- [YOUR GOAL]:
With the pictures removed, retype the lines from the one holding "You are a GUI" through the end of the records, exactly as written.

- [RECORDS]:
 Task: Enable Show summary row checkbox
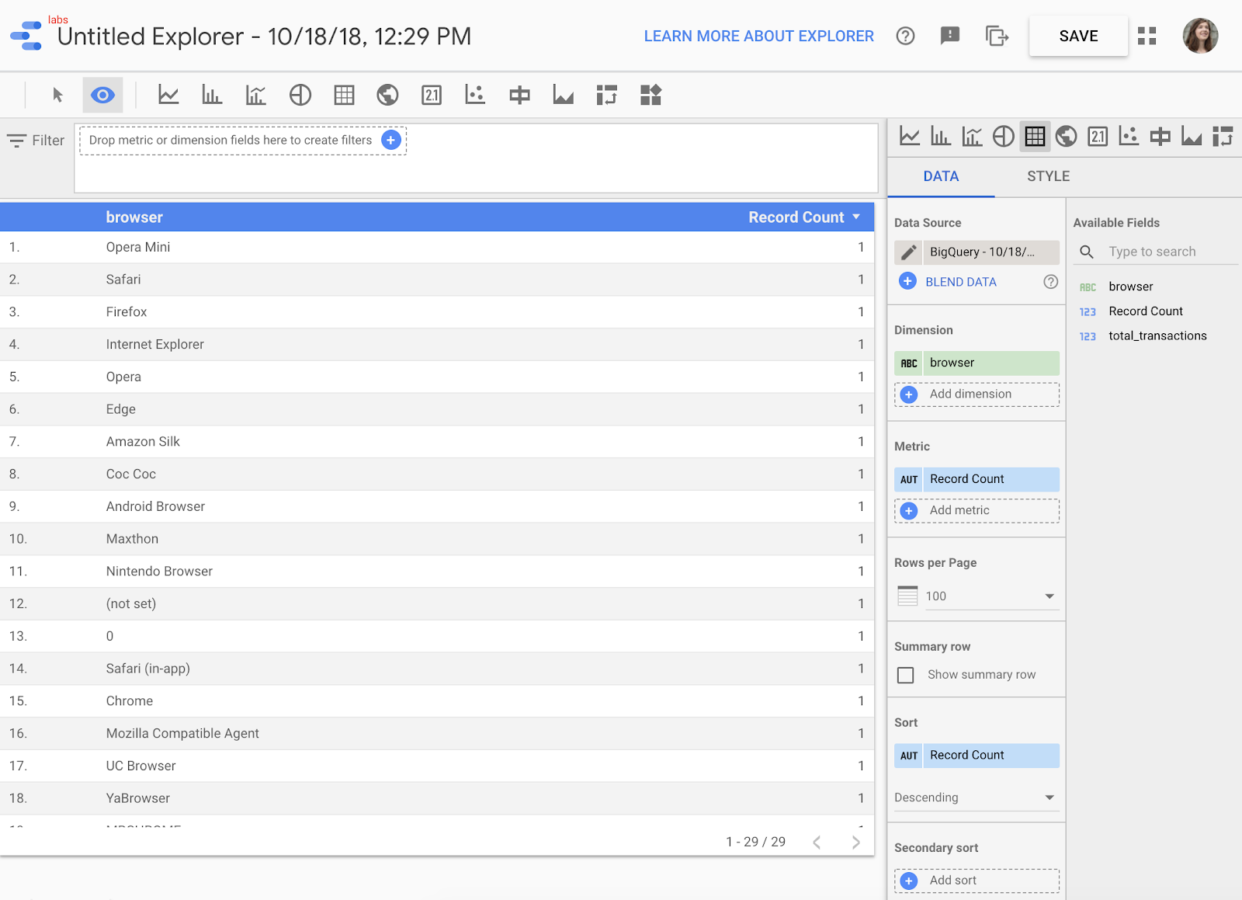point(906,675)
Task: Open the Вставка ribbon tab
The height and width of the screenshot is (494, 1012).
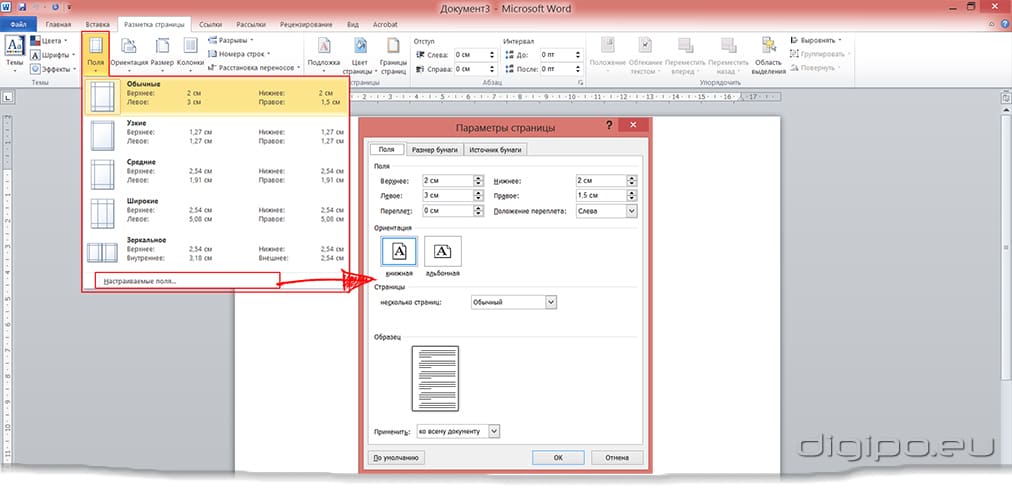Action: click(x=98, y=22)
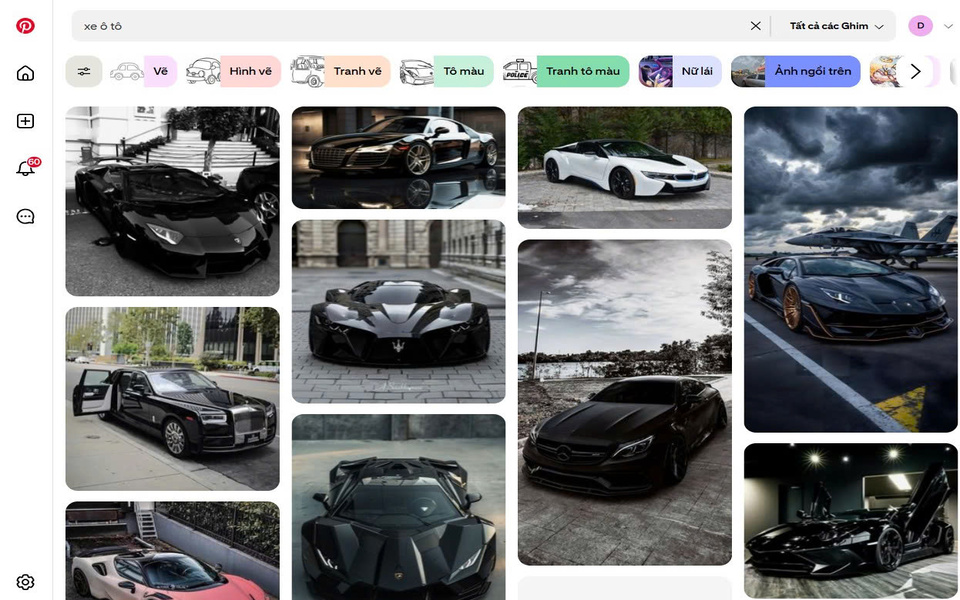Open the messages chat bubble icon
Viewport: 960px width, 600px height.
pyautogui.click(x=25, y=216)
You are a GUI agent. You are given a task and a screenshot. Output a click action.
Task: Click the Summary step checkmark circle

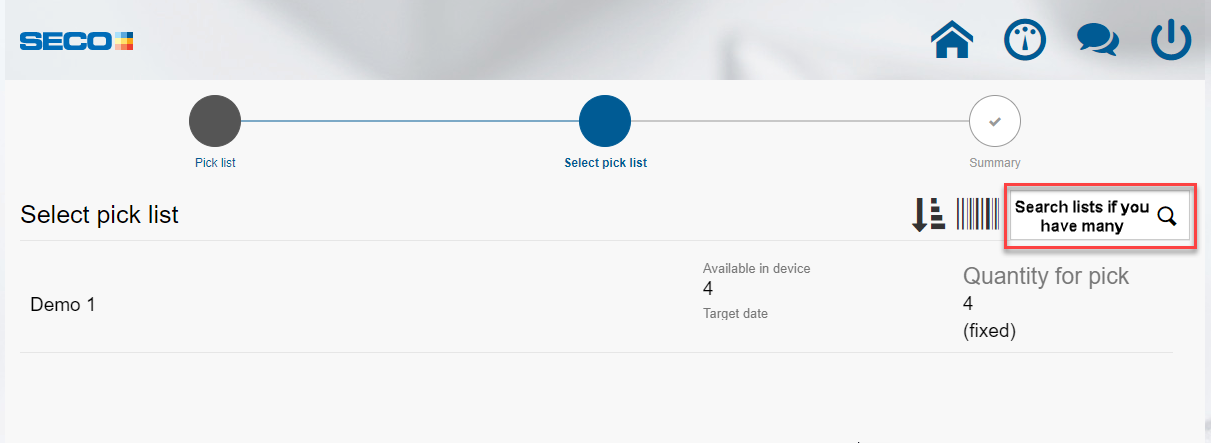995,121
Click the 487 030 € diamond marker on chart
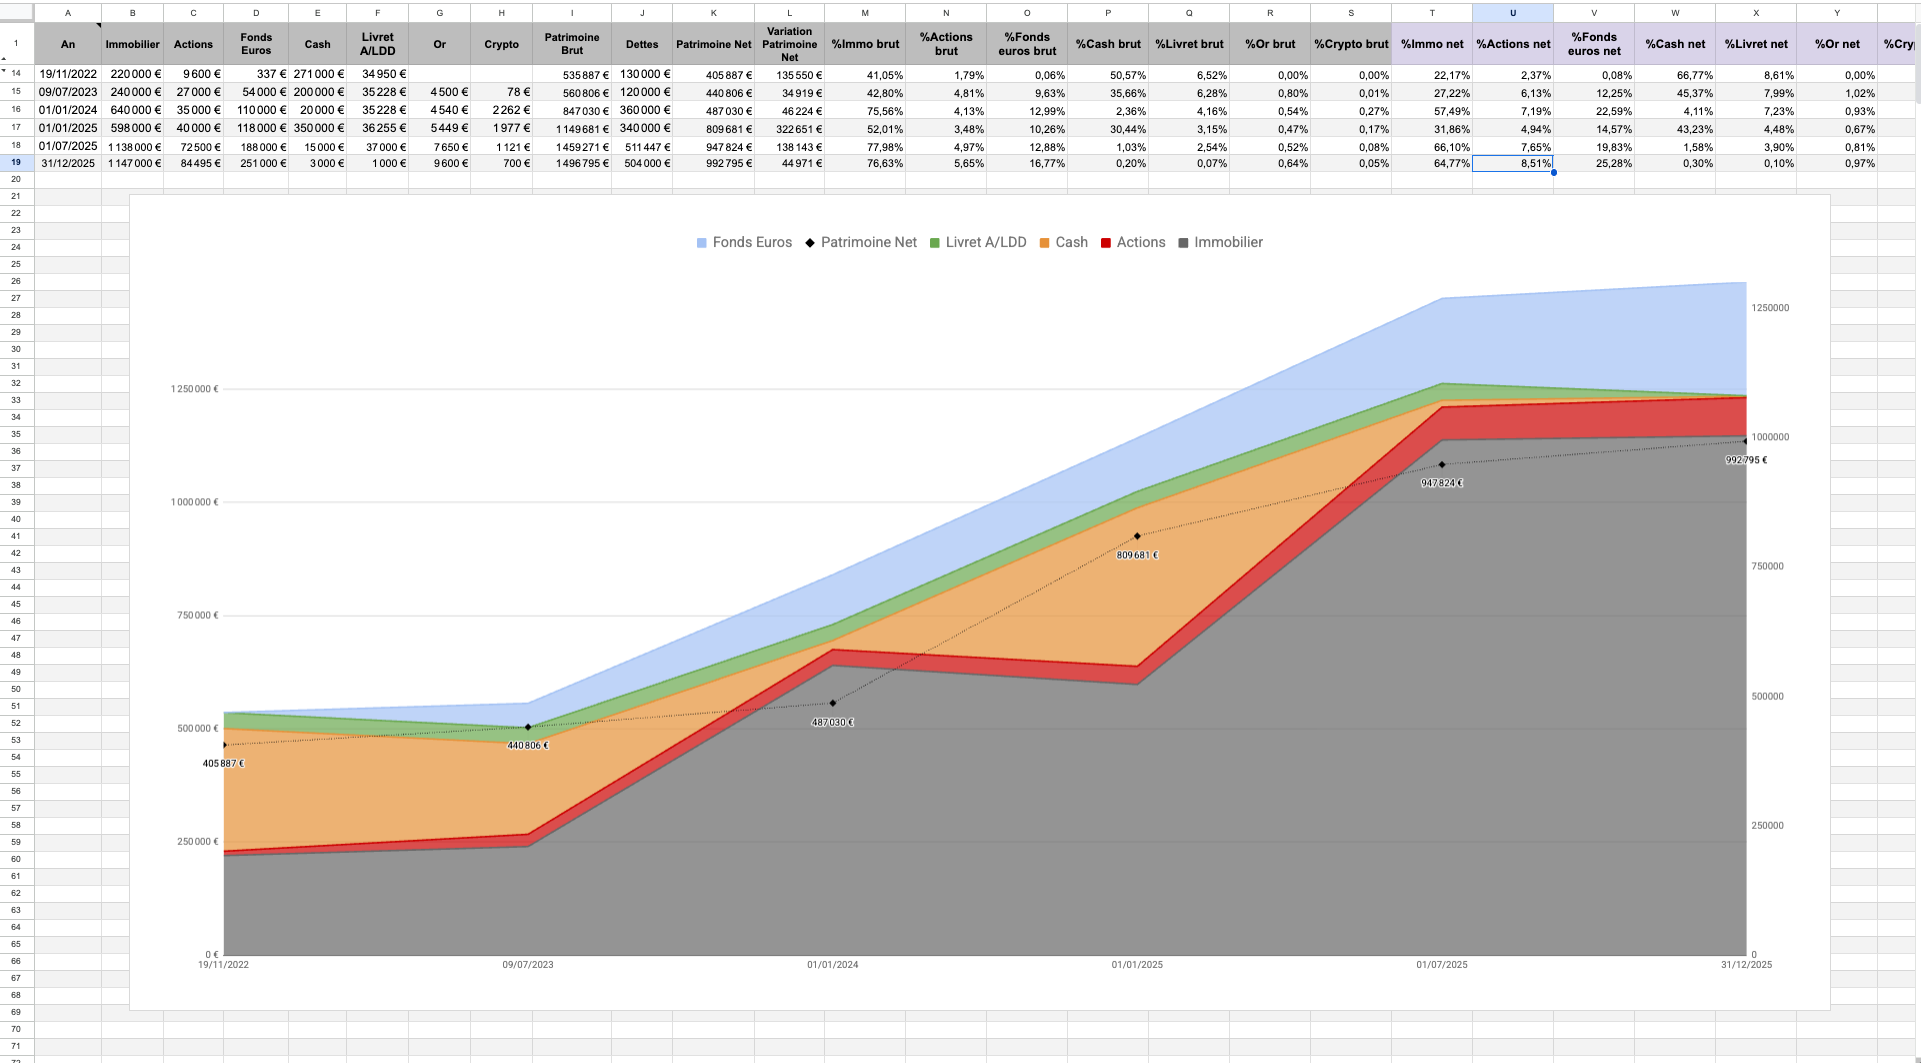Screen dimensions: 1921x1063 pos(833,704)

- [YOUR RESPONSE]:
You are a GUI agent. You are given a task and a screenshot. Output a click action.
Task: Click the Summary step checkmark circle

995,121
Click the 487 030 € diamond marker on chart
Screen dimensions: 1921x1063 pos(833,704)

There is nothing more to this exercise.